╭─ DATA

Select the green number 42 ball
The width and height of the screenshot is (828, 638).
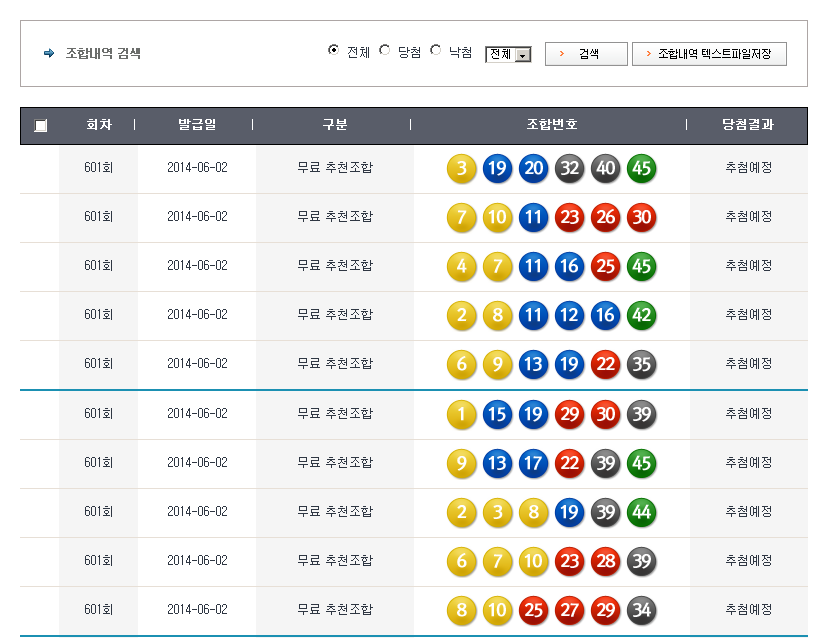642,315
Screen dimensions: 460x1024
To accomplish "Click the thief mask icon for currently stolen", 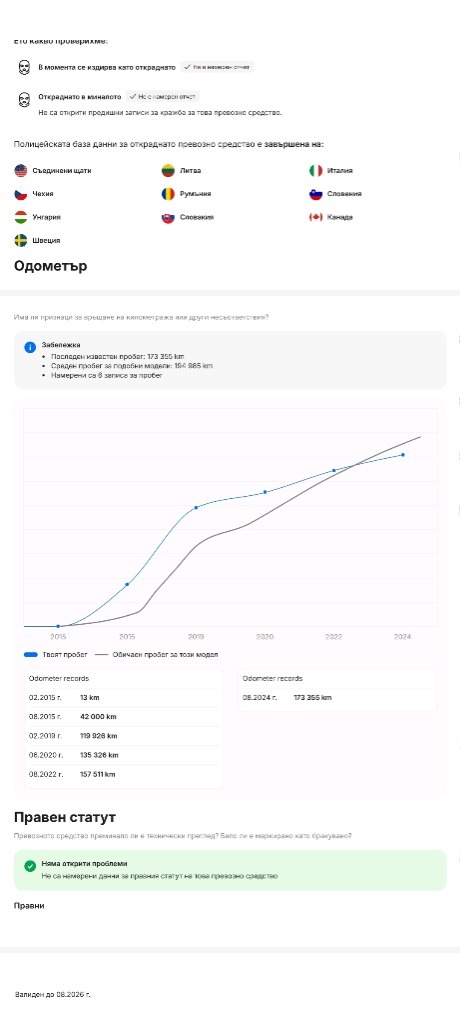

╰─

Return the whole of the material above exactly, with no picture carried over.

OUTPUT:
Select the green number 42 ball
The width and height of the screenshot is (828, 638).
642,315
Screen dimensions: 460x1024
To accomplish "Click the thief mask icon for currently stolen", 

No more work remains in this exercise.